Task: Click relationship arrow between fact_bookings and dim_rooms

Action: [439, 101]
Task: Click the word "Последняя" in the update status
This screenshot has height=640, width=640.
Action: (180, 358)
-*-
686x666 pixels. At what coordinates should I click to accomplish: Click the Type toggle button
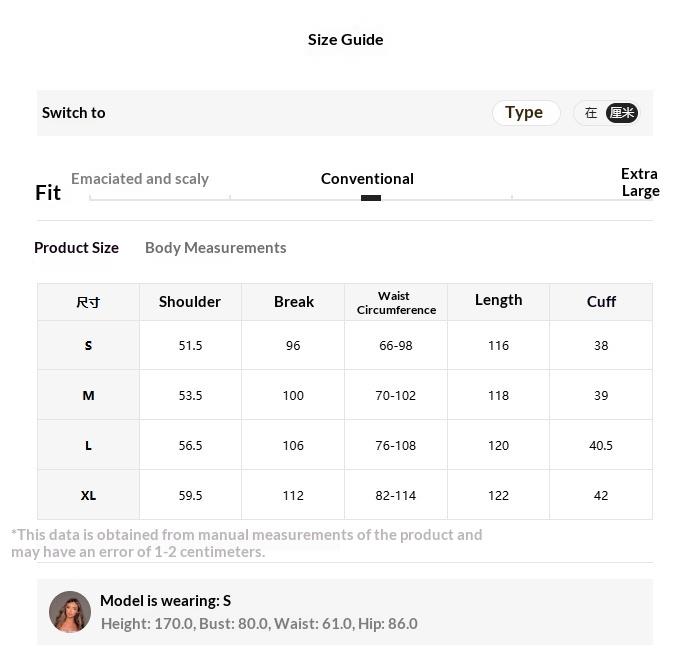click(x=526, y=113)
-*-
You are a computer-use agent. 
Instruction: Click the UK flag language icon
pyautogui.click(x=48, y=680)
-*-
**Task goal**
Rescale all lines from the one containing "Task: Click relationship" through the one containing "Action: (180, 358)", restating each in full, requests included, with every coordinate in the answers multiplied by 1.45 and rounded to the nearest whole number, halves rounded up. Give only those lines.

**Finished answer**
Task: Click relationship arrow between fact_bookings and dim_rooms

Action: [637, 146]
Task: Click the word "Последняя" in the update status
This screenshot has height=640, width=640.
Action: (261, 519)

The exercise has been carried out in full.